¡Pues claro que resucitó!
Todos los cristianos lo sabemos. Eran María la Magdalena, Juana y María la de Santiago; sí, las santas mujeres del Evangelio. Habían ido para llevar perfumes, pero se encontraron el sepulcro vacío y salieron corriendo al oír a los ángeles que no buscaran más, porque ha resucitado. Todavía Pedro no lo tenía claro y fue corriendo, pero era más viejo y más lento que el otro discípulo; se asomaron, y solo vieron los lienzos…
Los cristianos, al rezar la norma básica de la Fe –el Credo– afirmamos que al tercer día resucitó… Por supuesto que lo hizo.
Era Dios. Tenía el poder absoluto y resucitó cuando quiso hacerlo. Y todos, dos mil años después lo celebramos como la gran fiesta de nuestra religión, que confirma nuestras creencias y garantiza el perdón de nuestros pecados setenta veces siete.

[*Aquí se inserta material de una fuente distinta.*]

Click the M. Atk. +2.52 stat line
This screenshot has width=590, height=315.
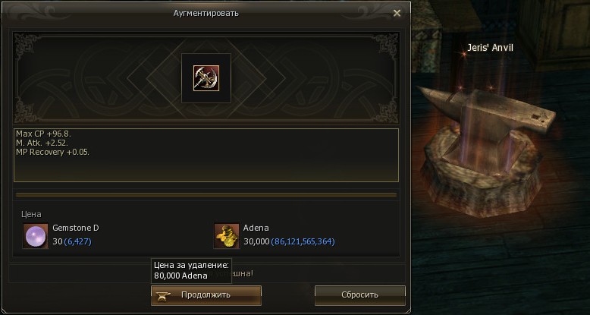42,143
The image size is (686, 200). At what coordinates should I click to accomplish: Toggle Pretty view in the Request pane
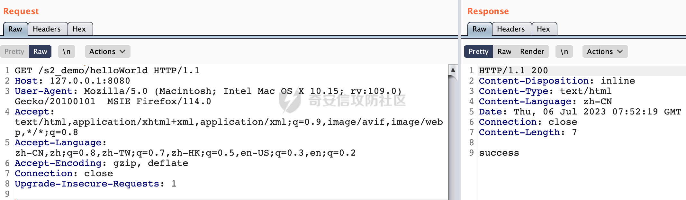click(14, 51)
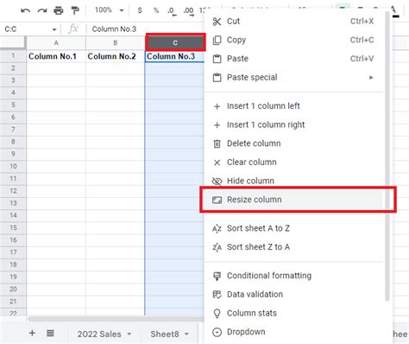Select the paint format roller icon
This screenshot has width=409, height=344.
click(x=75, y=10)
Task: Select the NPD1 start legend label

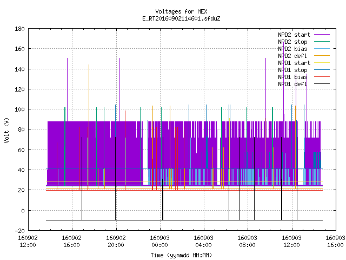Action: click(294, 63)
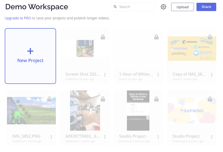Image resolution: width=223 pixels, height=152 pixels.
Task: Open three-dot menu for IMG_5852.PNG
Action: tap(51, 137)
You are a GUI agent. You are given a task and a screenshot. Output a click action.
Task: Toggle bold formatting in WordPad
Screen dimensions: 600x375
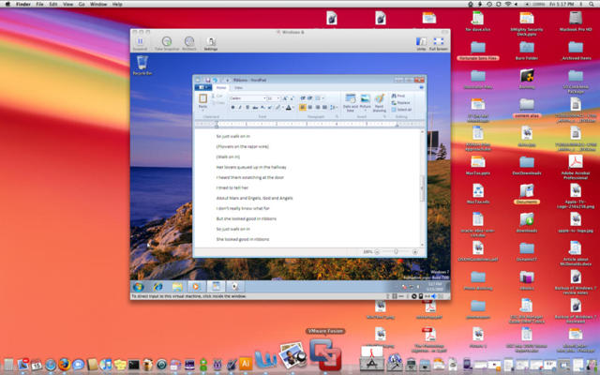[233, 107]
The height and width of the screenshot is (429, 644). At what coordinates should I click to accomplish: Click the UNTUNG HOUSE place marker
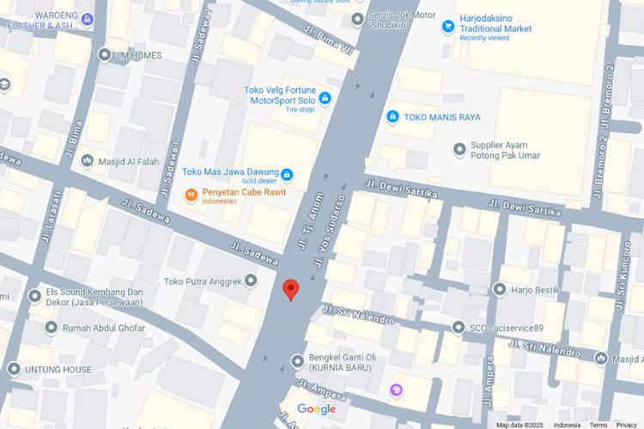14,369
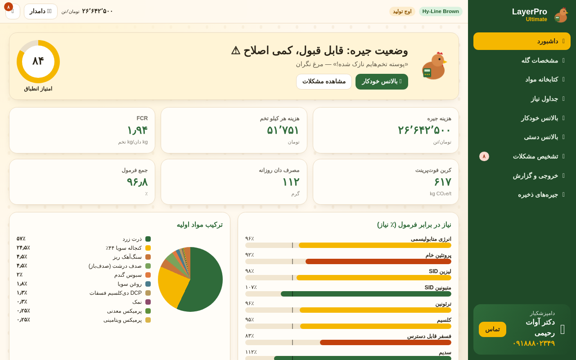
Task: Click icon next to بالانس دستی
Action: point(563,137)
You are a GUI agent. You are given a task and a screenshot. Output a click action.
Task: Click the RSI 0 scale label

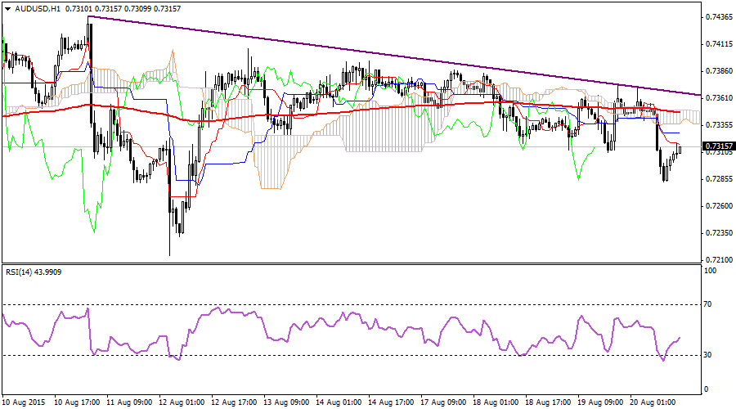pyautogui.click(x=707, y=389)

Por supuesto que resucitó. Pero el gran mérito de Él, su insuperable decisión no fue hacerlo, sino hacerse Hombre y sufrir las terribles humillaciones y sacrificios de su pasión y muerte. Horrible padecimiento que Él, con su infinito poder, podía haber evitado.
El gran mérito de nuestro Señor, la gran hazaña no fue, para Él, la resurrección sino hacerse hombre mortal y de sufrir todo aquello.
Sin embargo, para nosotros los cristianos, la promesa de la resurrección de los fieles difuntos y de la vida perdurable constituye la base de nuestra Fe.